Task instructions: Print every entry exactly as written.

(Material shown)

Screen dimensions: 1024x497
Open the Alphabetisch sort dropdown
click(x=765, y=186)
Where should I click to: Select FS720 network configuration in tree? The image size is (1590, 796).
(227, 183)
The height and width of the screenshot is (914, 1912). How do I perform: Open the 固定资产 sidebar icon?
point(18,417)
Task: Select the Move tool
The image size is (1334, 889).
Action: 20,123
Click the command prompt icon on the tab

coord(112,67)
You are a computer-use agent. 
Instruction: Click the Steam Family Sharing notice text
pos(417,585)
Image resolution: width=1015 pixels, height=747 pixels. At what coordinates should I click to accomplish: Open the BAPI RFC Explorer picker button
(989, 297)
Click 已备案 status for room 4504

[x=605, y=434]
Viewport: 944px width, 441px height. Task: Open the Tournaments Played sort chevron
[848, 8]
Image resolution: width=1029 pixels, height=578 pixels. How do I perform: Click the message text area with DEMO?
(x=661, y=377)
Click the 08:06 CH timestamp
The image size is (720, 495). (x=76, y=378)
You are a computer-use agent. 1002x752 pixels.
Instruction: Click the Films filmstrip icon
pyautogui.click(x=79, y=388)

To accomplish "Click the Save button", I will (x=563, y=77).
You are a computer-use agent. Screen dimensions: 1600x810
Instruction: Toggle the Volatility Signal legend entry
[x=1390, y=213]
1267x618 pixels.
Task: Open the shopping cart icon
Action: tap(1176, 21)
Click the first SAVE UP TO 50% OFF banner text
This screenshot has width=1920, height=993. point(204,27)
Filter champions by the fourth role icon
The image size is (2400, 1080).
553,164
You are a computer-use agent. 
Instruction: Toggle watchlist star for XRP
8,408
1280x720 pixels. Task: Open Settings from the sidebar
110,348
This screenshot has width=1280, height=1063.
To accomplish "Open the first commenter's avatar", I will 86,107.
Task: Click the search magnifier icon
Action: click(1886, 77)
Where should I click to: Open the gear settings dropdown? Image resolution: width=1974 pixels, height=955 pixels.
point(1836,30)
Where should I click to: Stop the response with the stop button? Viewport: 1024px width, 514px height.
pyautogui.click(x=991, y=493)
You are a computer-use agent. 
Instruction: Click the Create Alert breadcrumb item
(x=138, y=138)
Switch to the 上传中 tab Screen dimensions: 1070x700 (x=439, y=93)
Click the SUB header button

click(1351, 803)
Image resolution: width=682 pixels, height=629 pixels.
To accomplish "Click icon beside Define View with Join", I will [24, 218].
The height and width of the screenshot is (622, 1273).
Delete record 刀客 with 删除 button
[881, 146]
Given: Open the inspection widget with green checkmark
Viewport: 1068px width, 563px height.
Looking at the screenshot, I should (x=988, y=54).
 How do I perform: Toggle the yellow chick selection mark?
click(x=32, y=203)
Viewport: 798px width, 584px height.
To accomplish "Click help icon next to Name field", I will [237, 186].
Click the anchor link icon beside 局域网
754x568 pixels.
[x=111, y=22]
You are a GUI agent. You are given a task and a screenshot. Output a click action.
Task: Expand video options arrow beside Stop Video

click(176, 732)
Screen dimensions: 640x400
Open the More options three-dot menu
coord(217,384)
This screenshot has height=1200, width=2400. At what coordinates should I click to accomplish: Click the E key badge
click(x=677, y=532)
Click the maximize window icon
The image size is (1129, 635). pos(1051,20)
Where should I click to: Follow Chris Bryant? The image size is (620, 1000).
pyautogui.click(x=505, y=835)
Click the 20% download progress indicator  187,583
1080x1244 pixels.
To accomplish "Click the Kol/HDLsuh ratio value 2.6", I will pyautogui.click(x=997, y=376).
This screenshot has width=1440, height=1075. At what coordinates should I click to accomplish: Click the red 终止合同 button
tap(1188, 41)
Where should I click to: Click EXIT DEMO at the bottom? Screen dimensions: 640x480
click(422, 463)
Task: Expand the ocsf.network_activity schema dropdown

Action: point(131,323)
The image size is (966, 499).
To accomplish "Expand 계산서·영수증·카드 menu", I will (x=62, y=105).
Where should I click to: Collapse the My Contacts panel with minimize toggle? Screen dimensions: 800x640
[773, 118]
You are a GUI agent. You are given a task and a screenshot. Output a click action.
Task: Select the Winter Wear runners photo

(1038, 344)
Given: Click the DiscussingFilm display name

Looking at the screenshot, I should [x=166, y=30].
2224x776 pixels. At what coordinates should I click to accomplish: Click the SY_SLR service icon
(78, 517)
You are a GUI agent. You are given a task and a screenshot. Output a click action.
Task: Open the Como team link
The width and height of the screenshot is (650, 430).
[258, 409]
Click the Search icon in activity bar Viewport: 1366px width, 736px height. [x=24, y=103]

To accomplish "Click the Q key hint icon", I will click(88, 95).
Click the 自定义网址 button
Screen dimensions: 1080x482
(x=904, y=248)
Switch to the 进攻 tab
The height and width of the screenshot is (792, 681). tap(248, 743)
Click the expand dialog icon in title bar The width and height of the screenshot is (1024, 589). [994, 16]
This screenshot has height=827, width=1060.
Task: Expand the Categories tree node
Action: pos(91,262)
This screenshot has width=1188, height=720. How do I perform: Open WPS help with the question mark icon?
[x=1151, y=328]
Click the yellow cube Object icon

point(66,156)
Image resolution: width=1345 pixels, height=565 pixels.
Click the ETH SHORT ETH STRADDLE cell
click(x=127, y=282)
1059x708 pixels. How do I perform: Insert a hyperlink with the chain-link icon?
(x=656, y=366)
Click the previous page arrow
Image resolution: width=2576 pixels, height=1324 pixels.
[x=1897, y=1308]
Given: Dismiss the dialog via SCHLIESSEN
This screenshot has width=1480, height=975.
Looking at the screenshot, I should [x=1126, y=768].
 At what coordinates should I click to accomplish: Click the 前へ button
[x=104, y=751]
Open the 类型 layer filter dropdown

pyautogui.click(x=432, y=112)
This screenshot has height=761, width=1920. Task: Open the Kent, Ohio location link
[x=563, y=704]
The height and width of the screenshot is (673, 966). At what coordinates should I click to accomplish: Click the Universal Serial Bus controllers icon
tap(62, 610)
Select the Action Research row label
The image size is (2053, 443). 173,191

(End Material shown)

Your response:
Screen dimensions: 1024x497
Open the Alphabetisch sort dropdown
click(x=765, y=186)
Where should I click to: Select FS720 network configuration in tree? The image size is (1590, 796).
(227, 183)
The height and width of the screenshot is (914, 1912). How do I perform: Open the 固定资产 sidebar icon?
point(18,417)
Task: Select the Move tool
The image size is (1334, 889).
Action: 20,123
Click the command prompt icon on the tab

coord(112,67)
You are a computer-use agent. 
Instruction: Click the Steam Family Sharing notice text
pos(417,585)
Image resolution: width=1015 pixels, height=747 pixels. At what coordinates should I click to accomplish: Open the BAPI RFC Explorer picker button
(989, 297)
Click 已备案 status for room 4504

[x=605, y=434]
Viewport: 944px width, 441px height. Task: Open the Tournaments Played sort chevron
[848, 8]
Image resolution: width=1029 pixels, height=578 pixels. How do I perform: Click the message text area with DEMO?
(x=661, y=377)
Click the 08:06 CH timestamp
The image size is (720, 495). (x=76, y=378)
You are a computer-use agent. 1002x752 pixels.
Instruction: Click the Films filmstrip icon
pyautogui.click(x=79, y=388)

To accomplish "Click the Save button", I will (x=563, y=77).
You are a computer-use agent. Screen dimensions: 1600x810
Instruction: Toggle the Volatility Signal legend entry
[x=1390, y=213]
1267x618 pixels.
Task: Open the shopping cart icon
Action: tap(1176, 21)
Click the first SAVE UP TO 50% OFF banner text
This screenshot has width=1920, height=993. point(204,27)
Filter champions by the fourth role icon
The image size is (2400, 1080).
553,164
You are a computer-use agent. 
Instruction: Toggle watchlist star for XRP
8,408
1280x720 pixels. Task: Open Settings from the sidebar
110,348
This screenshot has width=1280, height=1063.
To accomplish "Open the first commenter's avatar", I will 86,107.
Task: Click the search magnifier icon
Action: click(1886, 77)
Where should I click to: Open the gear settings dropdown? Image resolution: width=1974 pixels, height=955 pixels.
point(1836,30)
Where should I click to: Stop the response with the stop button? Viewport: 1024px width, 514px height.
pyautogui.click(x=991, y=493)
You are a computer-use agent. 
Instruction: Click the Create Alert breadcrumb item
(x=138, y=138)
Switch to the 上传中 tab Screen dimensions: 1070x700 (x=439, y=93)
Click the SUB header button

click(1351, 803)
Image resolution: width=682 pixels, height=629 pixels.
To accomplish "Click icon beside Define View with Join", I will [24, 218].
The height and width of the screenshot is (622, 1273).
Delete record 刀客 with 删除 button
[881, 146]
Given: Open the inspection widget with green checkmark
Viewport: 1068px width, 563px height.
Looking at the screenshot, I should (x=988, y=54).
 How do I perform: Toggle the yellow chick selection mark?
click(x=32, y=203)
Viewport: 798px width, 584px height.
To accomplish "Click help icon next to Name field", I will [237, 186].
Click the anchor link icon beside 局域网
754x568 pixels.
[x=111, y=22]
You are a GUI agent. You are given a task and a screenshot. Output a click action.
Task: Expand video options arrow beside Stop Video

click(176, 732)
Screen dimensions: 640x400
Open the More options three-dot menu
coord(217,384)
This screenshot has height=1200, width=2400. At what coordinates should I click to accomplish: Click the E key badge
click(x=677, y=532)
Click the maximize window icon
The image size is (1129, 635). pos(1051,20)
Where should I click to: Follow Chris Bryant? The image size is (620, 1000).
pyautogui.click(x=505, y=835)
Click the 20% download progress indicator  187,583
1080x1244 pixels.
To accomplish "Click the Kol/HDLsuh ratio value 2.6", I will pyautogui.click(x=997, y=376).
This screenshot has width=1440, height=1075. At what coordinates should I click to accomplish: Click the red 终止合同 button
tap(1188, 41)
Where should I click to: Click EXIT DEMO at the bottom? Screen dimensions: 640x480
click(422, 463)
Task: Expand the ocsf.network_activity schema dropdown

Action: point(131,323)
The image size is (966, 499).
To accomplish "Expand 계산서·영수증·카드 menu", I will (x=62, y=105).
Where should I click to: Collapse the My Contacts panel with minimize toggle? Screen dimensions: 800x640
[773, 118]
You are a GUI agent. You are given a task and a screenshot. Output a click action.
Task: Select the Winter Wear runners photo

(1038, 344)
Given: Click the DiscussingFilm display name

Looking at the screenshot, I should [x=166, y=30].
2224x776 pixels. At what coordinates should I click to accomplish: Click the SY_SLR service icon
(78, 517)
You are a GUI agent. You are given a task and a screenshot. Output a click action.
Task: Open the Como team link
The width and height of the screenshot is (650, 430).
[258, 409]
Click the Search icon in activity bar Viewport: 1366px width, 736px height. [x=24, y=103]

To accomplish "Click the Q key hint icon", I will click(88, 95).
Click the 自定义网址 button
Screen dimensions: 1080x482
(x=904, y=248)
Switch to the 进攻 tab
The height and width of the screenshot is (792, 681). tap(248, 743)
Click the expand dialog icon in title bar The width and height of the screenshot is (1024, 589). [994, 16]
This screenshot has height=827, width=1060.
Task: Expand the Categories tree node
Action: pos(91,262)
This screenshot has width=1188, height=720. How do I perform: Open WPS help with the question mark icon?
[x=1151, y=328]
Click the yellow cube Object icon

point(66,156)
Image resolution: width=1345 pixels, height=565 pixels.
Click the ETH SHORT ETH STRADDLE cell
click(x=127, y=282)
1059x708 pixels. How do I perform: Insert a hyperlink with the chain-link icon?
(x=656, y=366)
Click the previous page arrow
Image resolution: width=2576 pixels, height=1324 pixels.
[x=1897, y=1308]
Given: Dismiss the dialog via SCHLIESSEN
This screenshot has width=1480, height=975.
Looking at the screenshot, I should [x=1126, y=768].
 At what coordinates should I click to accomplish: Click the 前へ button
[x=104, y=751]
Open the 类型 layer filter dropdown

pyautogui.click(x=432, y=112)
This screenshot has height=761, width=1920. Task: Open the Kent, Ohio location link
[x=563, y=704]
The height and width of the screenshot is (673, 966). At what coordinates should I click to accomplish: Click the Universal Serial Bus controllers icon
tap(62, 610)
Select the Action Research row label
The image size is (2053, 443). 173,191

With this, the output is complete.